# How many hours does a apprentice chef work a day/week



## newchef101 (Feb 25, 2012)

And do i have to go to tafe at all? and how much do i earn? sorry for putting this in wrong thread i can't find new chef thread


----------



## lifeapprentice (Feb 25, 2012)

This all depends on your employer. I'm assuming by your reference to TAFE that you're Aussie?

The restaurant I just left had me working about 115-125 hours a fortnight/ 5 days a week sometimes 6 days during summer and had me with an apprenticeship program called AVTES (which i dont recommend). AVTES is basically, you get a text book called Professional Chef, a workbook filled with chapters of questions and you pretty much read the text book and fill out the questions and every month or so someone from AVTES will come by your restaurant and check that you're up to date with your workbook and more or less quiz you about the chapter that you've just done. Basically, you teach yourself. Other than the obvious lack of guidance and teaching, after working 14 hours the last thing you want to do when you get home is crack open a text book and fill out questions (especially if you have to be back at work in 9 hours)

The restaurant I'm with now allowed me to chose my own apprenticeship program. I picked a culinary school in Melbourne (where I'm from) called William Angliss. I work 4 days a week and 1 day a week I attend William Angliss which is more like a formal school where I sit in a class room with other apprentices and have an actual teacher teaching theory for half the day and then we're in the kitchen doing practical stuff for the other half of the day learning basics like stocks, sauces, knife skills, different techniques etc... I also get paid for attending class unlike AVTES.

Hope this answers your question, even though I kinda focused more on the TAFE side of things.

Short answer, depends on your employer but average 100-130 hours a fortnight during summer, less during winter. Oh, and say bye to weekends. Mondays to Wednesdays will now be your weekends. Welcome to the LIFE.


----------



## foodpump (Oct 10, 2005)

When I did my apprenticeship, a 3 yr contract, it was 81/2 hrs a day, 4 days, one day of school per week.
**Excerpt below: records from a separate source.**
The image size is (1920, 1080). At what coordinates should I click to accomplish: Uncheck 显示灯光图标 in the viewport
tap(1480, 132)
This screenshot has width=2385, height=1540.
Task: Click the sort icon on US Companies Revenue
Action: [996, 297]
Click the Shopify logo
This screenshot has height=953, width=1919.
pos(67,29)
Mind you that was from 85-88, and apprentices called themselves aqpprentice cooks., there was only one Chef in the building, an he let you know it.


----------



## chefedb (Apr 3, 2010)

I did mine both in France at the Hotel Negresco in Monte Carlo in the late 60s. I started in the pastry shop and then did every station. Everything was scratch nothing came butchered or premade. I received room and board and what they called a pittence in those days I worked from 8am to 2pm  then 5pm to about 8.30 pm  so about 9 hours or so a day 6 days but had to be available if private function on my day off or someone called sick. Was it worth it YOU BET IT WAS. I worked with and met  the best of them Came back to NY and breezed through apprenticship in hotels here, and was hired right then and there as Chef Potage in a classy NY hotel and on from there.


----------



## newchef101 (Feb 25, 2012)

Thank you that actually helped a lot. I'm just wondering what will I be doing on my first year? Do i cook on my first year?

and my Boss said that i will be working from 10am to 3pm 5 days a week. then he said when it's busy i go back and work from 5pm to whatever. I also go to tafe one day a week. so what will i be doing chopping? taking orders taking out the rubbish etc


----------



## chefedb (Apr 3, 2010)

Keep a pad and pencil always in your pocket so you can jot down little tidbits as you see or hear them. Eyes open and always ask why we do this, thats the way you learn.


----------



## lifeapprentice (Feb 25, 2012)

You'll probably start out on larder which is salads, sides for the mains and entres. I started out on hot/cold larder which includes the toaster and fryer and desserts. I also had to jump in on dishes from time to time, sweep the kitchen, empty the bins, prep, portioning and wrapping stuff up. Don't be pissed if you find yourself doing alot of dirty work, prove yourself during service and you'll gain more responsibilities. It's all part of being an apprentice and learning how a kitchen works from the bottom up.

Speaking of which I just had my last shift at my first restaurant and now i have a week off before I start at my new place! I kinda don't want that week off, I just wanna get straight into it!


----------



## chefedb (Apr 3, 2010)

Thats the right way to learn it  All facets from the bottom up  Congratulations and good luck to you


----------



## chefhow (Oct 16, 2008)

When I did mine in 90-93 I had a 3yr contract, worked 4 days in the kitchen for 9-11 hrs a day and 1 school day.  Made minimum wage and worked my way thru the resort starting in the stock kitchen as a prep person.  When I was done I was working dinner service on the hot line and able to do anything in the resort.  I worked in every kitchen department including the butcher shop, the pastry shop, bakery and did overnight room service for a month.


----------